> **EXTRACTED DATA**
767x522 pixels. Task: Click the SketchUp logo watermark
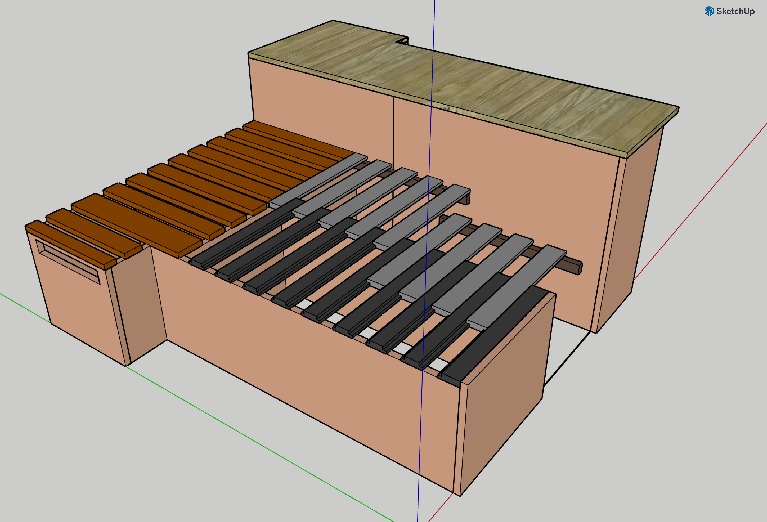(730, 11)
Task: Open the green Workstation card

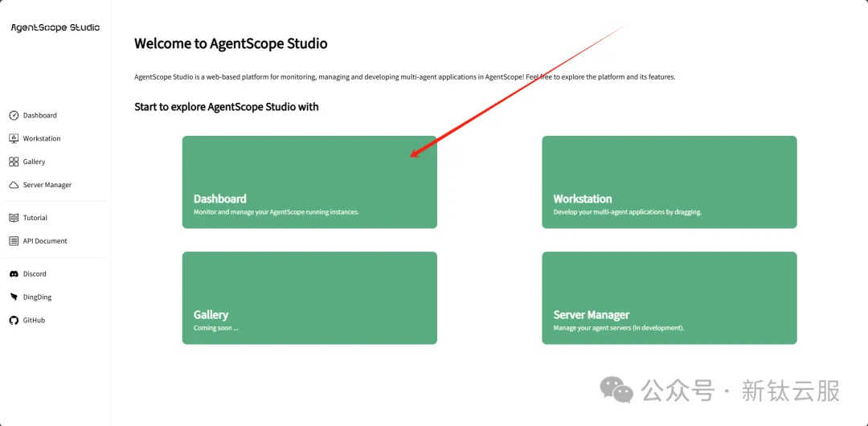Action: pyautogui.click(x=669, y=182)
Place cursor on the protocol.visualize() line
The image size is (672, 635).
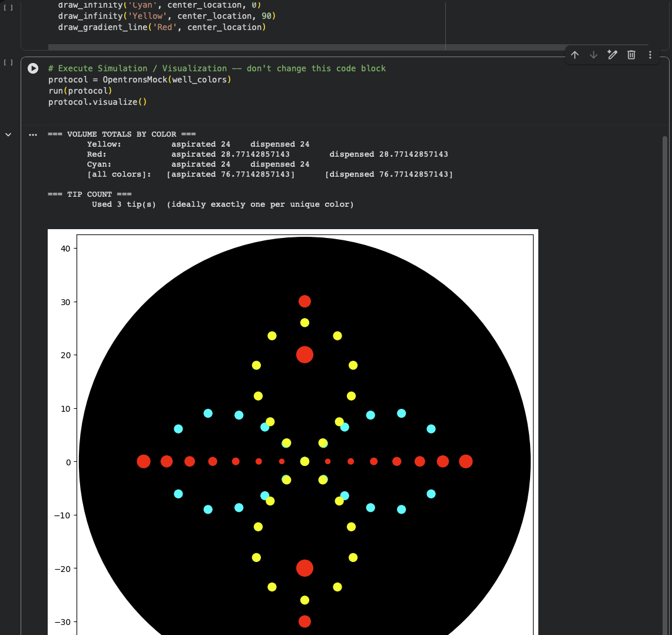tap(97, 102)
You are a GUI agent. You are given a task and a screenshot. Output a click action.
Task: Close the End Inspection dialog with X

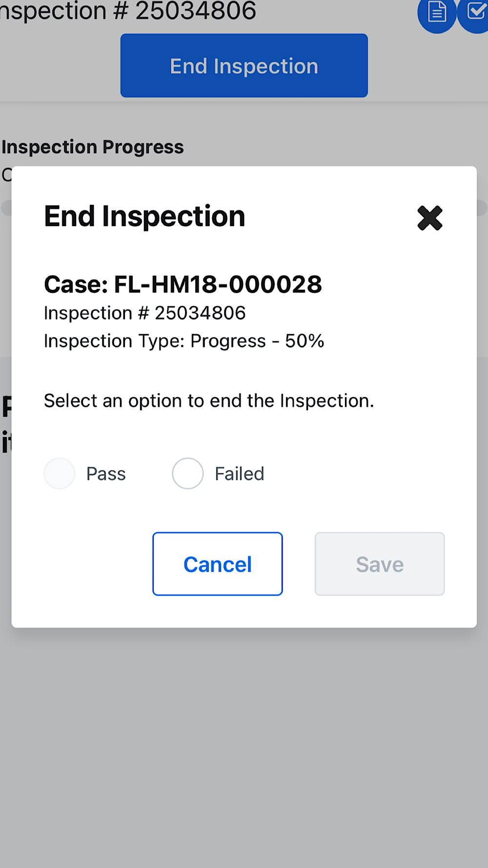point(430,218)
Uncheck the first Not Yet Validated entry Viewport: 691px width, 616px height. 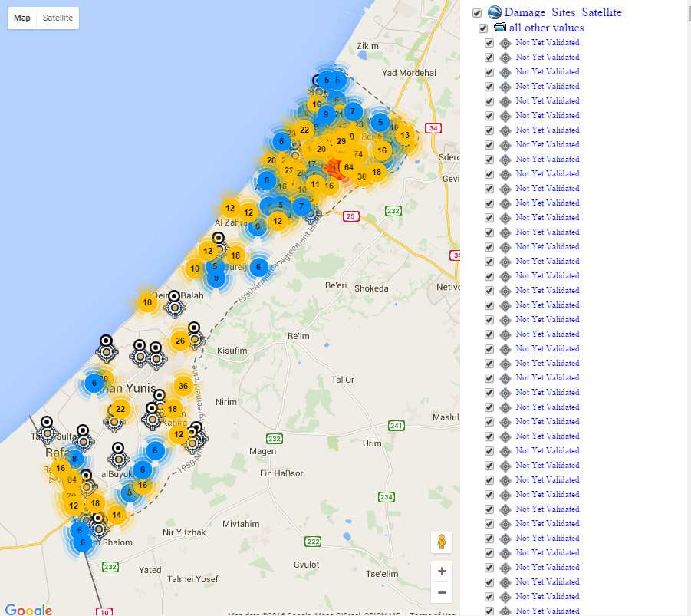[x=489, y=43]
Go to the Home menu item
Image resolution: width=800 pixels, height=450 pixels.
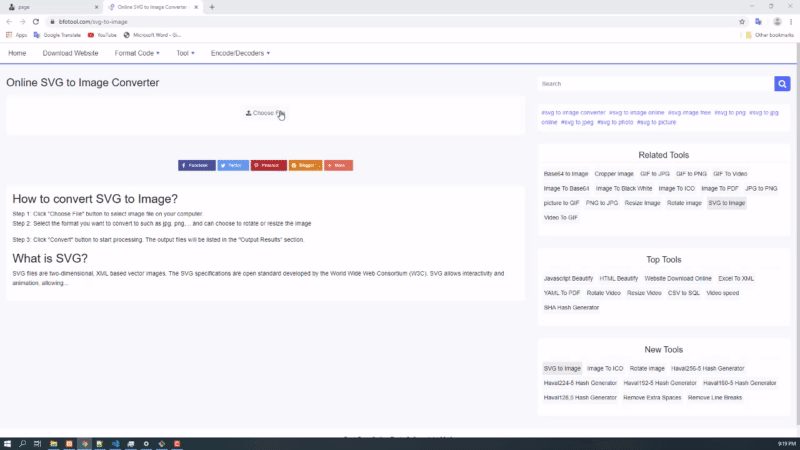point(17,53)
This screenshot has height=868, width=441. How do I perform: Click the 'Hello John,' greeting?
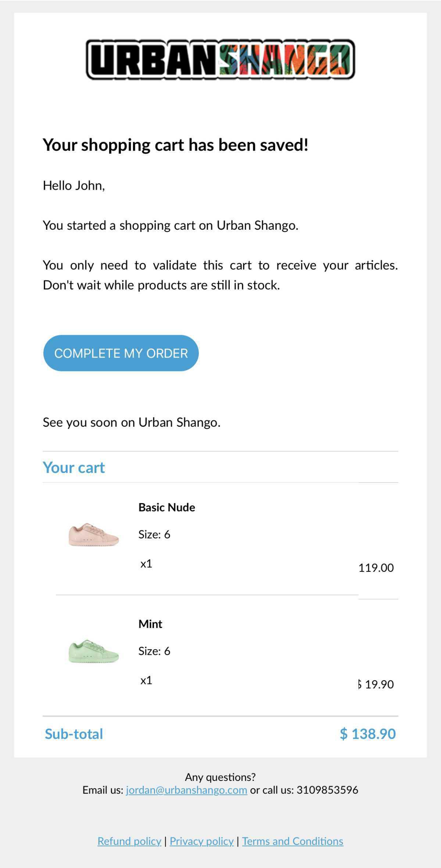[74, 186]
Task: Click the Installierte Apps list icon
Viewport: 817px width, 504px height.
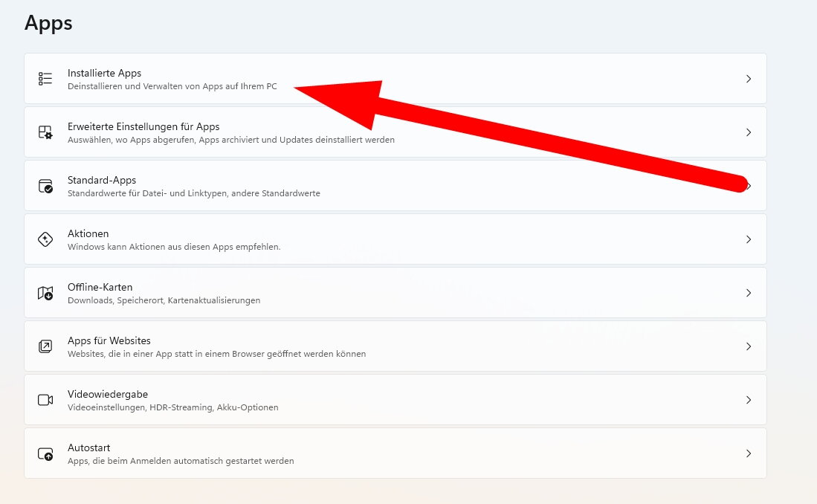Action: 45,79
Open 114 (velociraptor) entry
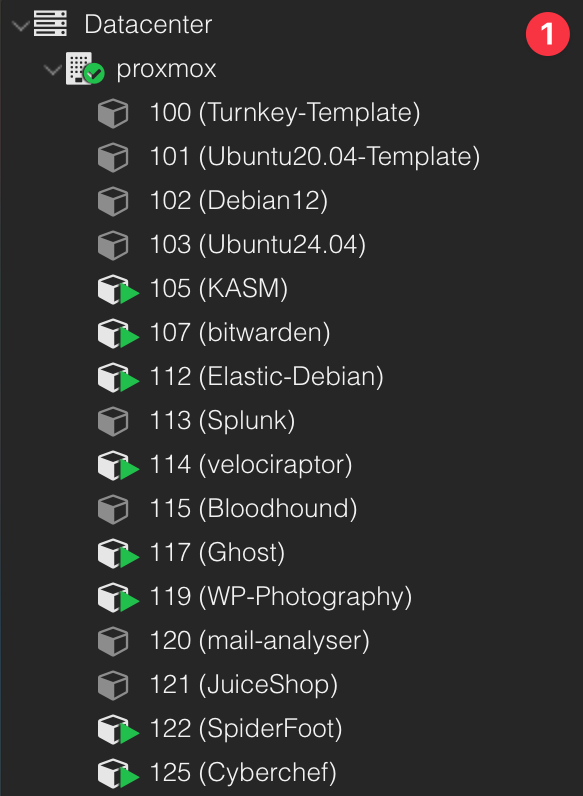Screen dimensions: 583x796 [x=251, y=465]
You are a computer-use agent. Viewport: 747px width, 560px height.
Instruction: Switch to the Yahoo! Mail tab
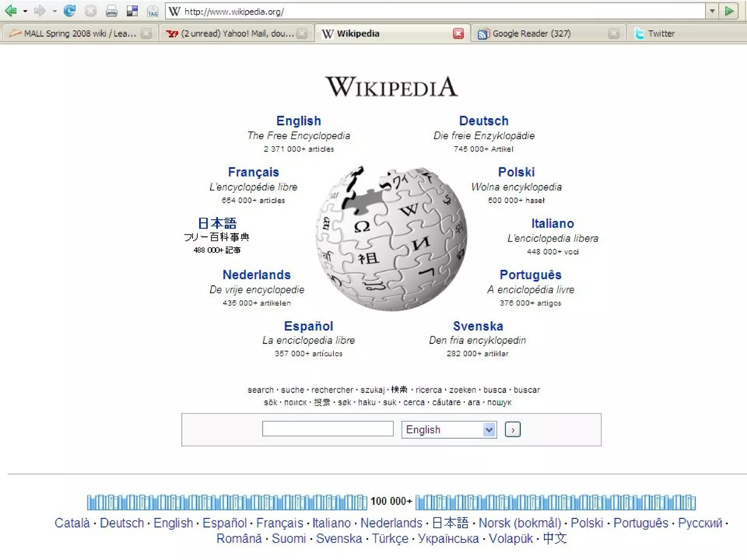click(x=237, y=34)
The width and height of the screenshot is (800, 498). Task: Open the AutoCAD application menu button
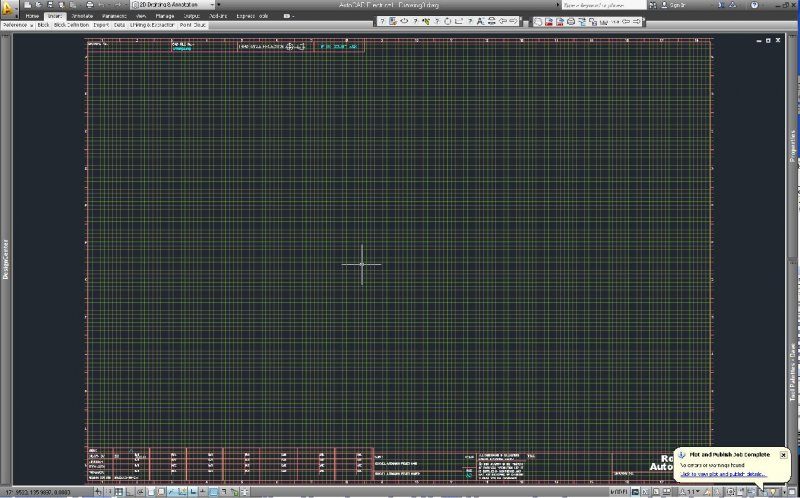click(x=8, y=8)
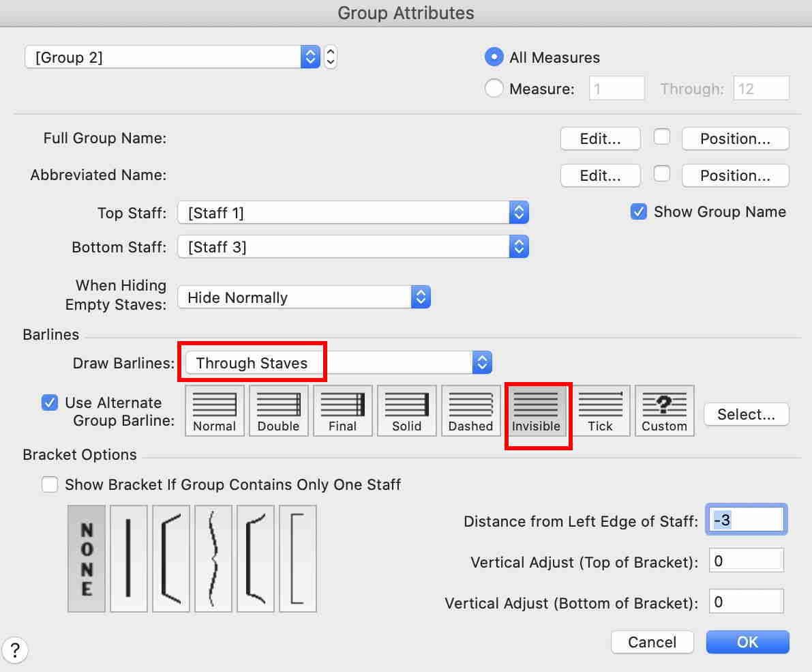Click the Distance from Left Edge field
Image resolution: width=812 pixels, height=672 pixels.
click(747, 521)
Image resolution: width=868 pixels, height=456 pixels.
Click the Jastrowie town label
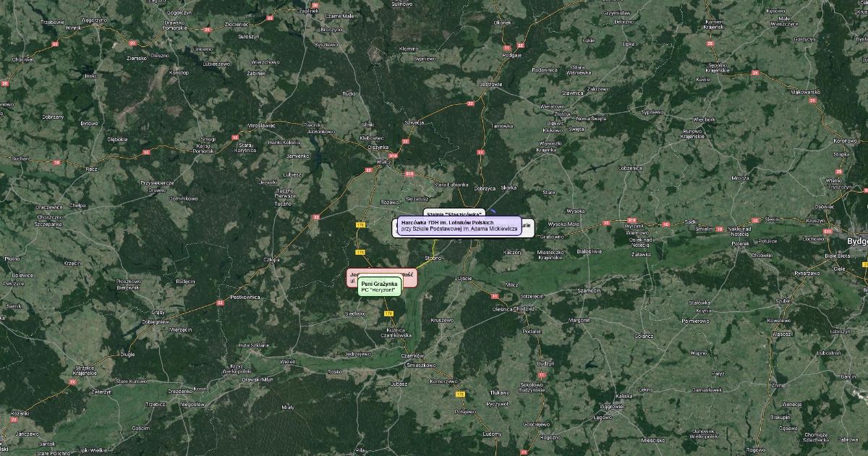490,84
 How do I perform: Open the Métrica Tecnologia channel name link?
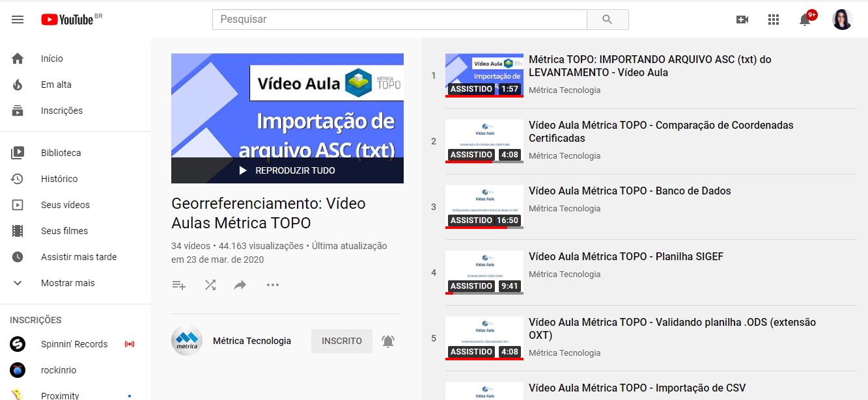(252, 341)
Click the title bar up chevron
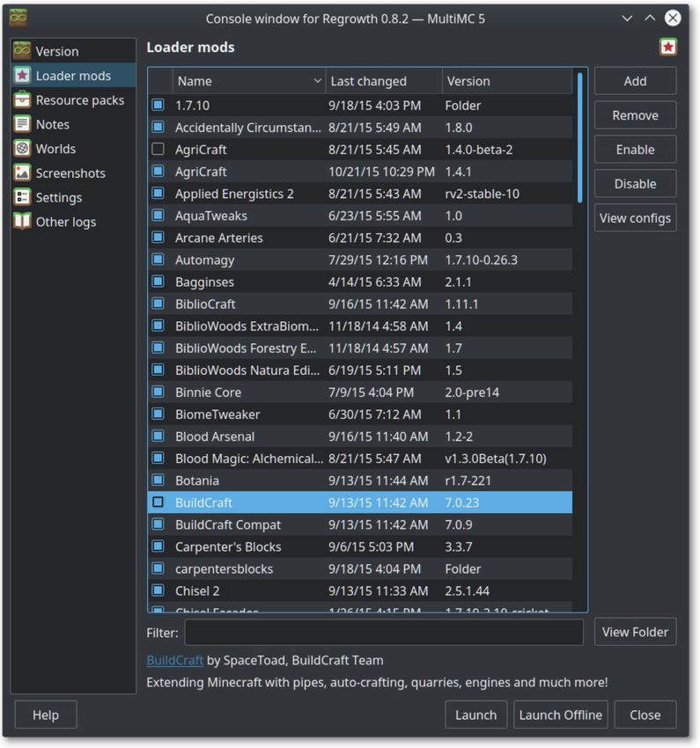 pos(650,18)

> **TASK OBJECTIVE**
Reproduce the records from their first line through the line containing "tap(97, 102)", both ends included, and leave the pictures out.

> **FINAL ANSWER**
767x522 pixels. Task: Click the SketchUp logo watermark
(730, 11)
Task: Open the green Workstation card

Action: pyautogui.click(x=669, y=182)
Place cursor on the protocol.visualize() line
The image size is (672, 635).
tap(97, 102)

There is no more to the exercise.